Alzheimer’s disease (AD) is the most frequent progressive neurodegenerative disorder, responsible for 50–75% of dementia cases worldwide [1]. According to the latest available epidemiological data, approximately 6.5 million people aged 65 and older in the USA are living with clinical AD, and this number is projected to continuously rise in the absence of a curative treatment [2]. From the clinical point of view, AD patients suffer from gradual memory loss and cognitive decline. Several aspects of daily living are affected, such as communication and difficulties completing ordinary tasks, with the final stages characterized by behavioral changes, incontinence, and complete dependence [3]. AD is also a significant economic burden.
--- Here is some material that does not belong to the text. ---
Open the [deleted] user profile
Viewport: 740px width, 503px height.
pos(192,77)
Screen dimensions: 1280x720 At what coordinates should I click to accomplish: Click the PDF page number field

The total medical costs for individuals with AD and other dementias are expected to grow from USD 321 billion in 2022 to nearly USD 1 trillion by 2050 [4]. Moreover, AD patients are more likely to develop other chronic conditions, which further exacerbate the financial burden of treating comorbidities, making AD a major global health issue [5].
Regarding current therapeutic strategies for AD, they primarily target the two key pathological features of the disease: specific isoforms of amyloid beta (Aβ 40–42), responsible for the formation of extracellular plaques, and hyperphosphorylated tau, which pathologically aggregates into intracellular neurofibrillary tangles (NFTs) [6]. It is widely accepted that pathological aggregates of Aβ play a pivotal role in the onset and evolution of AD, triggering tau pathology and sustaining other aspects of neurodegeneration [7]. Aβ can induce tau hyperphosphorylation and cleavage by activating related proteases, which promote tau aggregation and enhance tau-induced neurotoxicity [8]. Historically, Aβ and tau were thought to act independently without direct interaction. However, growing evidence now suggests a bidirectional relationship between Aβ and tau. For example, increased tau levels in cerebrospinal fluid (CSF) have been observed in APP/PS1 transgenic mice overexpressing Aβ, while tau deletion decelerates plaque formation and deposition in a tau-deficient AD mouse model [9]. The combined effects of Aβ and phosphorylated tau work synergistically to reduce glucose metabolism, sustain neuroinflammation, lead to mitochondrial dysfunction, and cause brain atrophy, clinically correlating with cognitive decline [10].
Pathologically phosphorylated tau protein and NFTs are also relevant from the therapeutic point of view, as these molecules are becoming targets for an increasing number of experimental treatments [11]. This is particularly important when considering the limited number of anti-dementia drugs approved nowadays, represented mainly by the classical acetylcholinesterase inhibitors such as Donepezil, Galantamine, and Rivastigmine [12], and the N-methyl-D-aspartate (NMDA) receptor antagonist Memantine [13]. It is only a few years since anti-amyloid monoclonal antibodies have received Food and Drug Administration (FDA) approval, but need more open-world clinical experience before demonstrating their superior efficacy [14]. While the currently available therapies temporarily delay AD progression and partially ameliorate symptoms, their main drawback is related to the impossibility of preventing or reversing the neurodegenerative process, neuronal loss, and brain atrophy [15]. Thus, with increasing evidence suggesting that tau pathology, compared to Aβ, could be priorly related to the hippocampal synaptic dysfunction leading to cognitive decline in AD [16], the tau hypothesis is regaining importance in the scientific world, with promising perspectives also for future effective treatments.
Considering the effervescence of clinical trials and drug development in recent years, this narrative review offers a practical overview of currently available therapies targeting tau protein and future research directions. The first part of the manuscript highlights the pathophysiological basics of tau protein aggregation and its role in AD. Subsequently, the most relevant classes of drugs modulating tau protein formation and aggregation are presented, with a focus on the most relevant examples from clinical trials. Finally, insufficiently explored research directions regarding tau-targeting therapies, such as active and passive immunotherapies, are discussed, opening the pathway for promising future experiments.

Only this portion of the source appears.